Article: Transparency and Public Participation in the WTO: A Report Card on WTO Transparency Mechanisms, 4(1) Trade, L. & Dev. 19 (2012) [available here]
Authors: Gabrielle Marceau & Mikella Hurley
Introduction to the Article, by Prateek Bhattacharya
Transparency has become (if it was not always) the grundnorm in the functioning of any public or international office, institution or organisation. As information becomes more accessible to the global public, international organisations have to keep up by constantly removing barriers to access, and making their own systems more transparent. In light of these circumstances, this article could not have come at a more important time. In countries across the world, the people are claiming the right to transparency as part of their basic rights. It is therefore only natural, that all the countries of the world expect the same from the World Trade Organization.
This article is an exhaustive commentary on the level of transparency of the WTO’s dispute settlement system. The authors provide readers with the history of transparency under the GATT vis-à-vis as under the current WTO system. They emphasise on the role of the WTO website in ensuring public access to documents such as legal texts, panel and Appellate Body Reports at every step. They continue onwards to discuss the role of amicus curiae briefs, a subject which has been extensively debated in the past. However, rather than debating on the subject themselves, the authors have remained true to the aim of their article and have provided an interesting read on how the various Panel and AB Members proactively chose to interpret the DSU in favour of amicus briefs. This decision put the WTO far ahead of other international fora in terms of transparency, and today Panels and the AB tend to accept unsolicited amicus briefs as well. Lastly the authors have noted on how the WTO Panels and the AB (along with the parties to the dispute) have tried to make the proceedings open to public access and attendance. They do not fail to humorously note how many of such public attendees find the proceedings boring by the end of the day.
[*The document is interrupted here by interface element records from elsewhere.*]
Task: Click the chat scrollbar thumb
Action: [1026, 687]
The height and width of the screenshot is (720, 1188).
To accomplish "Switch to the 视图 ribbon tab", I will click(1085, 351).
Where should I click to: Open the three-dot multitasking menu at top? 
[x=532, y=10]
At every stage of their analysis, the authors have provided useful comparisons with other fora such as NAFTA, ICSID and UNCITRAL arbitrations (among others), noting that NAFTA is the most transparent of the three.
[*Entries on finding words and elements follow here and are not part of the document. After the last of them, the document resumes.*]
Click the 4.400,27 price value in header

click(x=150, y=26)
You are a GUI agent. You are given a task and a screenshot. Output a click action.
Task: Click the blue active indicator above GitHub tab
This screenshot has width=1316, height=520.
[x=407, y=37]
Without going into too much detail, I will only say that Prof. Wolfe’s comment on this article is different from other comments, in that he has chosen to discuss issues of transparency which have not been discussed in this article. As a result, when placed together, the article and the reviewer’s comment on it provide a wealth of information for any person interested in the subject of transparency at the WTO dispute settlement system, and I would urge one and all to read both the article as well as the comment.